Synthetic molecule preserves cells, tissues, organs

November 1, 2005

Vancouver, British Columbia — A stable, synthetic form of a protein that allows animals, fish, plants and insects to survive in freezing temperatures may also allow low-temperature preservation of human cells, tissue and organs.

Vancouver, British Columbia - A stable, synthetic form of a protein that allows animals, fish, plants and insects to survive in freezing temperatures may also allow low-temperature preservation of human cells, tissue and organs.

If animal and human studies are successful, dermatologists and other physicians may one day use the protein molecule - antifreeze glycoprotein (AFGP) - in the treatment of burns and some skin conditions, as well as for anti-aging treatments.

"AFGP was discovered in the late 1950s," says John Todd, M.D., a surgeon and Protokinetix president and chief executive officer. "A lot of research has been done on it to date because people recognize the importance of this molecule, which protects animals, fish, plants and insects from changes in temperature."

Molecule synthesized

One hundred metric tons of fish are required to produce one kilogram of natural AFGP for use in research and medicine. But chemist Jean-Charles Quirion, Ph.D., a member of the Protokinetix scientific advisory board working with the University of Rouen in France, discovered a way to synthesize the molecule so that it is stable, according to Dr. Todd.

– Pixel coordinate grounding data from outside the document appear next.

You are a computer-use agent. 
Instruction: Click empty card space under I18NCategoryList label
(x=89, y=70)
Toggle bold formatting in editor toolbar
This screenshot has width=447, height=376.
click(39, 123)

"Dr. Quirion has developed a molecule that is stable to the point that it still functions after being left in acid for more than six weeks. It does not break down until a pH of 1.8," Dr. Todd says. "Dr. Quirion has also been able to demonstrate that there is no toxicity with AFGP at the cellular level. And he has shown that it works the same way as the native antifreeze glycoprotein."

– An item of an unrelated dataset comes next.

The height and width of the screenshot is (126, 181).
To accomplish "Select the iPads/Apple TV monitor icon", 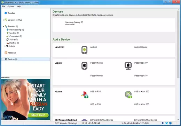I will point(128,66).
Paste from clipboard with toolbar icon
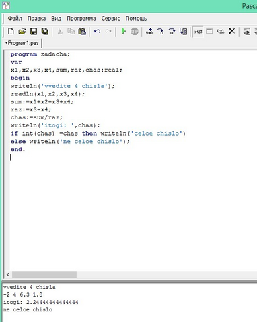Viewport: 257px width, 322px height. tap(82, 32)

The synthetic molecule, according to Dr. Todd, is smaller than the molecule found in nature, which makes it even more able to gain access to skin cells when put on the surface of the skin.

The molecule's name is somewhat of a misnomer, according to Grant Young, who is involved in Protokinetix's business development.

"The name gives you the impression that it is an antifreeze only, and it works just at below 0 degrees C, below 32 degrees F," Mr. Young says. "But tests and results that we are getting show that this, in fact, prevents the decay and degradation at the membrane of the cell at many temperatures - from room temperature on down."

Survival improves

The company's initial work was done on kidney cells, and study results suggest a significant improvement in survival of those cells when in the freezing range.

"We had anticipated that this molecule would only improve survival once we had passed into the freezing range, but have since found that we also get enhanced survival of these cells even at room temperature," Dr. Todd says.

The technology has also shown promising results in the area of preservation of blood and blood products.